Par DENG ZHANGYU et MA ZHENHUAN
Tasses à thé fabriquées par un artisan spécialisé dans le céladon de Longquan. JIANG DONG / CHINA DAILY
La magnificence de l’artisanat et du style ont été dès l’origine les marques de fabrique d’un produit toujours très demandé à l’échelle mondiale.

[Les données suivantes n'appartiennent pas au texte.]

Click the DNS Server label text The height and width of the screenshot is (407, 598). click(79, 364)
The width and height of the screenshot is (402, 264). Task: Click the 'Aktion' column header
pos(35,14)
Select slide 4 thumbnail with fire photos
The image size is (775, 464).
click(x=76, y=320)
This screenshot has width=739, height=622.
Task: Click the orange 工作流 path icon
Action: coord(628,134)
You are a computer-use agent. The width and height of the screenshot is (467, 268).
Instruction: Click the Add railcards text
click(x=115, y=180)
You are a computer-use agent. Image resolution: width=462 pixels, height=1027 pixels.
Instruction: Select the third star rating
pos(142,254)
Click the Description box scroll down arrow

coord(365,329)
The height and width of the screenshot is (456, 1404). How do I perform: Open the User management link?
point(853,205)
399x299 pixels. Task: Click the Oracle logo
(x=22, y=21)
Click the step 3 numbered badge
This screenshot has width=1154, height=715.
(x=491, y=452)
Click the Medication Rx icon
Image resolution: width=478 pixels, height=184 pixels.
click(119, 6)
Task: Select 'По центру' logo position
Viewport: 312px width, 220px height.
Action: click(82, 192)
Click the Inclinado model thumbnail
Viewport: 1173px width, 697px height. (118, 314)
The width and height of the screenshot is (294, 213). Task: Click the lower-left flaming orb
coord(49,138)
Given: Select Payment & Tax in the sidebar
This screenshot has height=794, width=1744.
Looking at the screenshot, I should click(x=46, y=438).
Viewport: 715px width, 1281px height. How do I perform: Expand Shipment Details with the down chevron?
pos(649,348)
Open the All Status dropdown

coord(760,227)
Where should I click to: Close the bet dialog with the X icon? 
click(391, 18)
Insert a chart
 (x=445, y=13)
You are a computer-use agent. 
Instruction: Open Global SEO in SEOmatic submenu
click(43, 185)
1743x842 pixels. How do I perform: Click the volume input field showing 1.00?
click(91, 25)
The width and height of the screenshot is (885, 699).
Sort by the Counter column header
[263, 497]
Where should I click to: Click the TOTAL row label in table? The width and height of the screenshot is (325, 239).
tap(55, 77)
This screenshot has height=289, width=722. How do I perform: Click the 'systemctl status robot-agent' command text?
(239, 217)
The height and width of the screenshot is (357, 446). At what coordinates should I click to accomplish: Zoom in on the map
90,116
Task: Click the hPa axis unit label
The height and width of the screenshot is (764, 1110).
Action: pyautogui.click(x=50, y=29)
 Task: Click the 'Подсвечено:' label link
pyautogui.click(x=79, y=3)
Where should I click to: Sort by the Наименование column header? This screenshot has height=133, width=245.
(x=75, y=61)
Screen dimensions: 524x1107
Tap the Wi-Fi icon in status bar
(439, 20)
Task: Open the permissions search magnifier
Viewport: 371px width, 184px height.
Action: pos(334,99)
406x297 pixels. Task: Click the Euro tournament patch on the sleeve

Quelle aurait été, il y a des siècles, la journée type d’un artisan spécialisé dans le céladon à Longquan de la province du Zhejiang, alors que cette porcelaine de jade verte était l’objet d’une demande mondiale frénétique ? Il avait vraisemblablement besoin de travailler jour et nuit pour produire autant de pièces que possible et honorer les commandes venues de Perse, du Japon et de l’Inde. Très probablement, il était contraint de demander aux membres de sa famille et à des parents de l’aider à traiter sa lourde charge de travail. Les céramiques récupérées sur les épaves dans d’anciens ports du monde entier témoignent des énormes quantités de céladon exportées dans d’autres parties de l’Asie, en Europe et en Afrique de l’Est, selon Liu Ying, directrice du musée du céladon à Longquan. Les exportations de céladon de Longquan ont atteint leur pic pendant la dynastie Yuan (1271-1368). D’après les archives, environ 80% des céramiques exportées de Chine à l’époque étaient des poteries de couleur verte fabriquées à Longquan. Une exposition au musée local du céladon a rassemblé des reliques en porcelaine découvertes sur le site de l’al-Mataf, une ruine portuaire ancienne dans la banlieue de Ras al-Khaimah, aux Émirats arabes unis. Fruit des fouilles menées dans le port où les bateaux s’arrêtaient après leur entrée dans le Golfe, ces objets ont été comparés avec 30 pièces semblables conservées dans le musée du Palais à Pékin. Une analyse scientifique des pièces extraites du site de l’al-Mataf montre leur similitude avec celles produites en Chine à la même époque, notamment le céladon de Longquan. L’analyse a été effectuée en 2018 par une équipe archéologique chinoise dirigée par Wang Guangyao, un expert en porcelaine du musée du Palais.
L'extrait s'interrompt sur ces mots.